--- Written exercise A ---
Using the commentary on public defenders, decide whether each statement agrees with it: (i) the author says a public defender can be fired for doing poor work; (ii) the author says public defenders are as well-financed as private defense attorneys; (iii) the author says that, in Minnesota, public defenders may ask the court to have the county pay for experts. Answer yes or no for each, and quote the words from the commentary that decide it.
--- Written exercise B ---
Extend the commentary on public defenders and the Zimmerman case by writing what follows its final sentence.

--- Selection ---
* * *
What if Zimmerman, like most criminal defendants in the United States, was relying on a public defender with little emotional or financial investment in winning the case and no resources with which to pursue a robust defense even if he'd been inclined to do so.Well this is stupid assertion #1. Anyone who's read my blog at all knows that I am extremely emotionally invested in my clients' cases. Just recently I posted about how worried I am for a current client that I have. Not to mention that I constantly talk about how much I love winning, whether it's a trial or an omnibus/suppression motion, etc. Why is he assuming that just because we aren't paid directly by the client, public defenders have no emotional or financial investment in the case? Bc FYI--I actually CAN get fired if I do a crap job. And since I do get paid for the work I do, I would like to maintain my source of income. What a ridiculous statement! Public defenders get paid well below the market for criminal defense attorneys--if we didn't have our hearts in the work, what exactly would our incentive be to do this job??
Wouldn't that defender have told Zimmerman that the smart way to avoid a second-degree murder sentence was to plead guilty to manslaughter and work out terms of incarceration that would be less onerous than what he'd end up with if he fought and lost.No.
Why would he assume that a public defender have told the defendant to plead guilty? I have had cases where the offer was absolutely fantastic but I didn't think the client should plead guilty and I've given that advice to people. Some people want to take a deal despite my advice not to do so. So, this notion that public defenders would tell Zimmerman to just plead guilty--baseless and stupid.
Proof beyond a reasonable doubt is a very difficult evidentiary burden to meet if the state is facing off against a competent, well-financed, and highly motivated defense team.
Who the hell says we're not competent and highly motivated? Fine--I'll grant the "well-financed." We're not. But that doesn't mean we aren't competent and highly motivated. And we do have some financial resources to get experts/testing/etc. And, at least in Minnesota, if we don't have the money in our budget, we can request that the court order the county to pay for the cost of the experts/testing/etc. So, we may not be as well-financed as private defense attorneys are, but we don't simply throw up our hands and say, "Well, we'd love to have an expert to counter the state's expert, but wah, wah, we're just lowly public defenders w/o any budget so tough shit, defendant!"
Up against the big fish, it's the prosecutors who'd be outgunned and outresourced and forced to ask themselves if it's really worth the time and energy when there's a deal on the table. It's much more cost-effective to punch down and prosecute the guys you can beat.
* * *
--- Available data ---

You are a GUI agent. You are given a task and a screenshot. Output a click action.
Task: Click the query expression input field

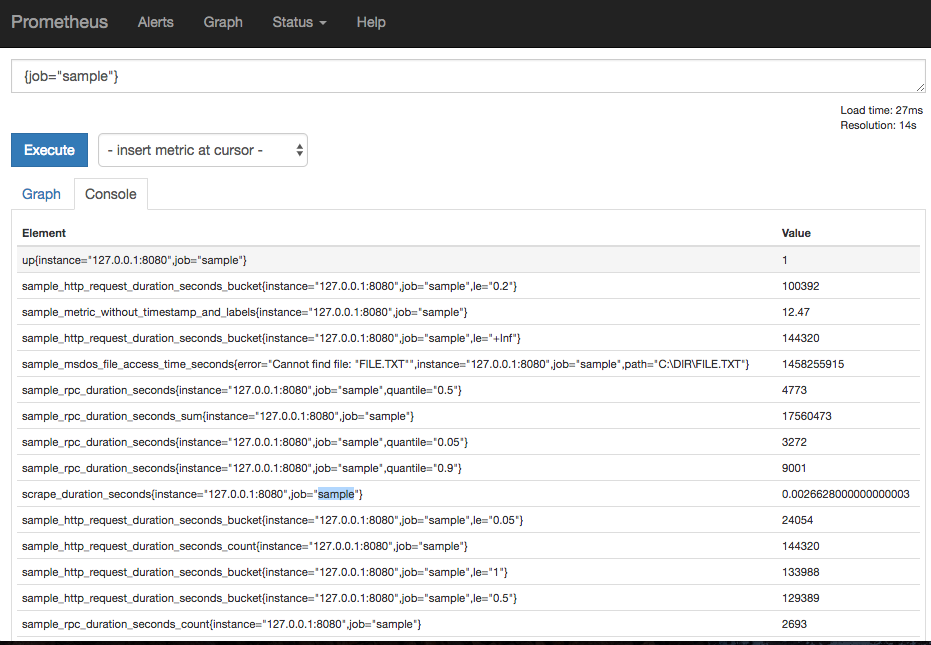467,77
* * *
--- Exercise answer A ---
(i) Yes: "I actually CAN get fired if I do a crap job."
(ii) No: "we may not be as well-financed as private defense attorneys are"
(iii) Yes: "we can request that the court order the county to pay for the cost of the experts/testing/etc."

--- Exercise answer B ---
Really? Really?! For some reason, I think if you asked the prosecutors I've gone up against--the prosecutors who have lost suppression motions and dismissal motions and jury trials to me--would tell you that there's no guarantee that they can "beat" a public defender just because they are a public defender. The simple fact of the matter is you're either a good attorney or you're a bad attorney. It doesn't matter if you're a public defender or you're a private attorney. You're either good or you're bad. You either know your stuff or you don't. Just because the client is paying the bill doesn't somehow magically convert the attorney in to some super smart, competent criminal defense attorney.
Don't believe me? Here's a fun story for you then. I worked on a very serious felony case for over a year. We had experts lined up to testify that based on the evidence, there was no possible way for the defendant to have committed the crimes he was charged with. We had volumes of information, all lined up and ready to go to trial. The client's family hired a private attorney about 2 months before the trial. The private called me and said he'd pick up the file from us, along w/ all our experts' information and reports. The attorney never did. In fact, he never spoke to either me or my co-counsel ever again. And then, he pled the client out. Despite the fact that, had the attorney bothered to look at the information we had, then he would have known that the experts' information was overwhelmingly pointing to the fact that the client was innocent.
You think that money = better attorney? You're sorely mistaken. Sure, there are some crap public defenders who do a bad job. There are also crap private attorneys who do a bad job. But, to assume that the prosecutors only prosecute people who have public defenders because they know they can "beat" the public defenders--that's so insanely stupid it blows my mind.
Could Zimmerman have possibly won with the public defender?
Yes. And a public defender wouldn't have used that stupid ass knock-knock joke in the opening argument, either.
Would he have even gotten a trial?
Yes, if that's what he'd wanted. My clients make the final decision on that. If the client wants to go to trial, we go to trial.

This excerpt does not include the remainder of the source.